The --species option is required.
Example:
mixcr analyze ont-rna-seq-vdj-full-length \
--species hsa \
sample.fastq.gz \
sample_result
Parse Biosciences
Parse Evercode™ single-cell
parse-bio-vdj-3gex · Link · Code
Conventional droplet-based single-cell technologies struggle as cell or experiment sizes change. Parse makes it easy to scale your experiments regardless of cell size or sample type. The Evercode™ Whole Transcriptome technology, originally based on the split-pool combinatorial barcoding method published in Science and known widely as SPLiT-Seq, is accessible to any standard biology lab. Please note that as a 3'end RNA-seq based protocol it was not originally optimized for immune repertoire analysis, thus TCR/BCR yield might be low.
The --species option is required.
Example:
mixcr analyze parsebio-vdj-3gex \
--species hsa \
sample_R1.fastq.gz \
sample_R2.fastq.gz \
sample_result
Singleron
GEXSCOPE Single Cell D(D)J Kit
singleron-2.0.1-vdj-cdr3 · Link · Code
The GEXSCOPE® Single Cell V(D)J Kit enables simultaneous detection of T-cell or B-cell receptor variable region (CDR3) together with the whole transcriptome expression at single-cell level.
Example:
mixcr analyze singleron-2.0.1-vdj-cdr3 \
input_R1.fastq.gz \
input_R2.fastq.gz \
result
New England BioLabs
NEBNext® Immune Sequencing Kit (Human) BCR & TCR
nebnext-human-tcr-bcr-cdr3 · nebnext-human-tcr-bcr-full-length · nebnext-human-bcr-cdr3 · nebnext-human-bcr-full-length · nebnext-human-tcr-cdr3 · nebnext-human-tcr-full-length · Link · Code · Tutorial
With the NEBNext® Immune Sequencing Kit (Human), sequence the full-length immune gene repertoires of B cells and T cells.
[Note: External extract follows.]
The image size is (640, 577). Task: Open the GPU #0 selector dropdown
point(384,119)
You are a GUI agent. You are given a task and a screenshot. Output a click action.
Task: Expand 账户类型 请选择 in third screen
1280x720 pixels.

Profile somatic mutations across all relevant contexts (e.g., V, D, and J segments and isotypes IgM, IgD, IgG, IgA, and IgE) with improved sequence accuracy. Characterize BCR light, BCR heavy, TCRα and TCRβ chains. This kit includes UMIs for source-molecule identification. Depending on the repertoire being sequenced (TCR, BCR or both TCR and BCR) you can pick the dedicated preset. The -cdr3 preset may be used to reduce clonotype assembling feature from full V-D-J region to CDR3 only. Mix-in option --dont-split-clones-by C may be used for BCR data to not separate clones by isotypes
Example:
mixcr analyze nebnext-human-bcr-cdr3 \
input_R1.fastq.gz \
input_R2.fastq.gz \
result
NEBNext® Immune Sequencing Kit (Mouse) BCR & TCR
nebnext-mouse-tcr-bcr-cdr3 · nebnext-mouse-tcr-bcr-full-length · nebnext-mouse-bcr-cdr3 · nebnext-mouse-bcr-full-length · nebnext-mouse-tcr-cdr3 · nebnext-mouse-tcr-full-length · Link · Code
With the NEBNext® Immune Sequencing Kit (Mouse), sequence the full-length immune gene repertoires of B cells and T cells. Profile somatic mutations across all relevant contexts (e.g., V, D, and J segments and isotypes IgM, IgD, IgG, IgA, and IgE) with improved sequence accuracy. Characterize BCR light, BCR heavy, TCRα, TCRβ, TCRγ and TCRδ chains. This kit includes UMIs for source-molecule identification. Depending on the repertoire being sequenced (TCR, BCR or both TCR and BCR) you can pick the dedicated preset. The -cdr3 preset may be used to reduce clonotype assembling feature from full V-D-J region to CDR3 only. Mix-in option --dont-split-clones-by C may be used for BCR data to not separate clones by isotypes
Example:
mixcr analyze nebnext-mouse-bcr-cdr3 \
--dont-split-clones-by C \
input_R1.fastq.gz \
input_R2.fastq.gz \
result
Public protocols
Biomed2
biomed2-human-bcr-cdr3 · biomed2-human-bcr-full-length · Publication · Code · Tutorial
Biomed2 FR1-FR4 human multiplex BCR primer set. The -cdr3 presets used to extract CDR3 clonotypes while -full-length full VDJ region, starting from FR1.
Example:
mixcr analyze biomed2-human-bcr-full-length \
input_R1.fastq.gz \
input_R2.fastq.gz \
result
Smart-Seq2
smartseq2-vdj-full-length · Publication · Code
For Smart-Seq2, single cells are lysed in a buffer that contains free dNTPs and oligo(dT)-tailed oligonucleotides with a universal 5'-anchor sequence. RT is performed, which adds 2–5 untemplated nucleotides to the cDNA 3′ end. A template-switching oligo (TSO) is added, carrying 2 riboguanosines and a modified guanosine to produce a LNA as the last base at the 3′ end. After the first-strand reaction, the cDNA is amplified using a limited number of cycles. Next, tagmentation is used to construct sequencing libraries quickly and efficiently from the amplified cDNA.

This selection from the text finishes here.